Una contracultura epicúrea sería una cultura de la facilidad: una ausencia de
cualquier ejercicio de poder sobre los otros y sobre nosotros mismos; una destitución del
sacrificio de la criatura a los espectros de la cultura por medio de la disciplina y la
postergación, pero sobre todo una abolición de ese automatismo bastardo que es la
comparación entre los seres. El imperativo ideológico que exige a las vidas cotejarse unas
con otras para aventajarse mutuamente aliena toda singularidad en un fantasma, bloquea el
devenir múltiple de los seres subordinándolo al ideal ascético, que separa a las existencias
de su propia potencia.
Hay artistas que trabajan con una alegría furiosa, sin jamás volver sobre sus pasos,
libres de cualquier idea de enmienda o corrección -lejos de Valery, quien afirmaba que el
escritor “es aquél que no encuentra las palabras”; más cerca de Picasso que decía: “yo no
busco, encuentro”. Sin embargo, un gran gozador de la literatura como Borges, que
recomendaba –contra los pastorales imperativos de lectura que abundan inútilmente en
nuestra educación- desistir de la lectura de Shakespeare o El Quijote a quien no encontrara
allí un placer inmediato y físico; alguien como él que hizo de la facilidad una ética –se
escribe como se respira, porque sí, porque no puede ser de otro modo- y produjo una
escritura tan poco torturada, tan diáfana a pesar de su complejidad, corregía sus textos
indefinidamente.
Sería un error creer que la facilidad es rara y adjudicarla a seres especiales o
particularmente dotados. Nada más democrático que la facilidad, que se destruye sólo
cuando alguien aspira a ser como otro o hacer lo que hace otro. La autoimposición cultural
y existencial, la lógica de la comparación y del mérito introducen la dificultad donde no la
había, la interpone entre los hombres que dejan así de ser la medida de sí mismos y olvidan
para siempre la facilidad de estar en el mundo.

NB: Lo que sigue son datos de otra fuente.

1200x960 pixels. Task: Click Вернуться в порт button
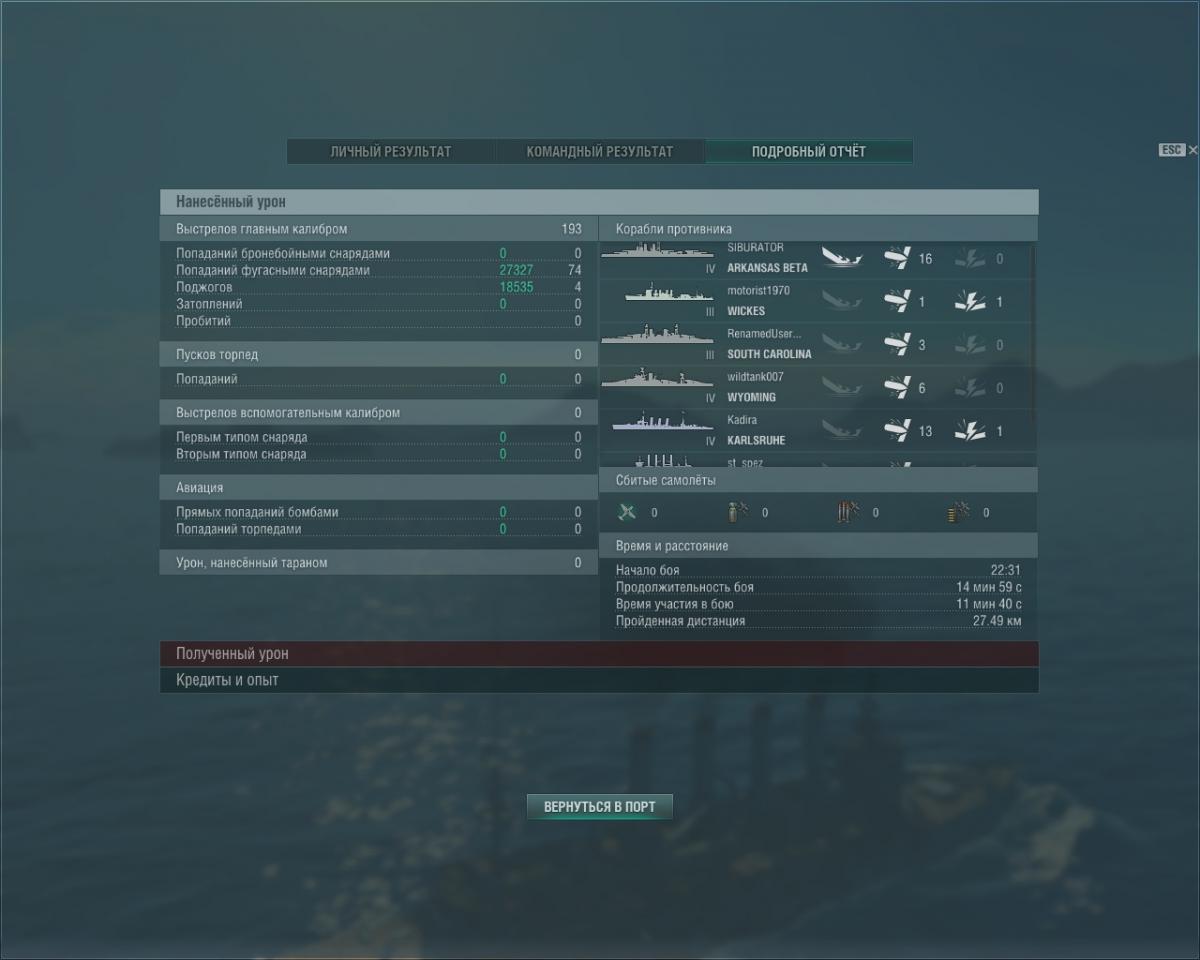coord(600,807)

En el prólogo de ese testamento borgiano que es Los conjurados, dice el viejo poeta:
“La dicha de escribir no se mide por las virtudes o flaquezas de la escritura. Toda obra
humana es deleznable, afirma Carlyle, pero su ejecución no lo es. No profeso ninguna
estética. Cada obra confía a su escritor la forma que busca... Al cabo de los años he
observado que la belleza, como la felicidad, es frecuente. No pasa un día en el que no
estemos, un instante, en el Paraíso. No hay poeta, por mediocre que sea, que no haya escrito
el mejor verso de la literatura, pero también los más desdichados. La belleza no es el
privilegio de unos cuantos hombres ilustres...”.
Esto, que más o menos convencionalmente se ha mencionado aquí bajo el nombre
de epicureísmo, tal vez no sea verdad, tal vez sea más bien un recuerdo o un anhelo; quizás
sólo un repentino destello del lado claro de la condición humana.